### Excerpt provided
Kotaku recently ran an article about the impact of NDAs on the industry and how they’re bad for the industry, but I respectfully disagree in the context that they present the issue. The idea that big corporations are evil and utilize NDAs to lock their workers into silence is probably not a good thing, but at the same time you have to think of the company and staff as a whole, the types of projects that they’re working on, and the reach of those projects.

There isn’t going to be much of a care if Goat Simulator leaks a new trash can goat model mid-development, which could transform into a recycling bin goat by the time development ends, which fans would likely shrug either way. It’s just another goat in a game full of goats. Conversely, if a fork project of Mass Effect includes Commander Shephard locked as male or female only, for internal testing purposes, and someone on the project who isn’t informed as to why releases screenshots and a write-up about it, then the marketing of the game could take a massive blow.

The Hypothetical

Imgur, Reddit, GamesFAQ, Twitter, Tumblr, etc. all explode in fire and brimstone as players begin protesting. Within hours, a change.org petition has been created demanding this change be reverted, and before long several petitions are asking the president to bring legislative action against BioWare for their horrendous actions.

However, in this hypothetical, BioWare had no intentions of making Mass Effect have only one sex option. It was a testing branch for the specific new skeleton for one specific gender and the opposite sex was greyed out to make sure testers only tested that specific sex. The skeleton used was tossed and the fork closed out.

Yet, in the morning staggering out of bed, BioWare’s marketing team checks and sees the entire land on fire. Damage control begins, with them denying the allegations, but the screenshots are damning, players won’t let it up, and Twitter constantly won’t give it up, demanding BioWare relent to their demands.

Pre-orders begin to drift off as people begin protesting the game. Because of one developer’s rampant actions, the game is stained, over something that didn’t even exist to begin with. Layoffs have to occur due to the lack of sales and now, due to this mass digestion of a simple headline brought about by a misinformed employee, has jeopardized a project with 1000s of people working on it across the country.

This hasn’t happened, obviously, but it’s an example of what happens whenever you let anyone speak about what they’re working on. Even people at the top, such as Peter Molyneux have spoken about their games without some kind of filter and has resulted in over a decade of lament for his promises that never came about.

The Flip Side

Continuing on with our hypothetical, there was something in Mass Effect that could have used iteration, which was the ending. EA / BioWare’s NDA obviously didn’t let a single developer speak about the ending before launch. As such, when players reached the end, they found themselves wanting for something more substantive than a rehash of the Matrix’s red pill / blue pill style question for Neo.

Yet, again the NDA did serve a purpose – there were no spoilers before launch, which, if spoiled, many players won’t even consider buying into a game. The same thing with many games focused around a story. If you knew the ending to Life is Strange, would you start playing through it? Would the fun of moving episode to episode been the same?

### Data provided
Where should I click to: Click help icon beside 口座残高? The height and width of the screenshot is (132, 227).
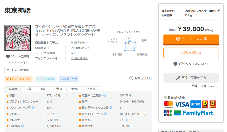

### Exercise task A
From the piece on NDAs in the games industry, write out the passage starting with "Continuing on with" and going on through "question for Neo.".
### Exercise task B
In the piece on NDAs in the games industry, why was the opposite sex greyed out on the hypothetical Mass Effect testing branch?

### Reply A
Continuing on with our hypothetical, there was something in Mass Effect that could have used iteration, which was the ending. EA / BioWare’s NDA obviously didn’t let a single developer speak about the ending before launch. As such, when players reached the end, they found themselves wanting for something more substantive than a rehash of the Matrix’s red pill / blue pill style question for Neo.

### Reply B
It was greyed out to make sure testers only tested that specific sex.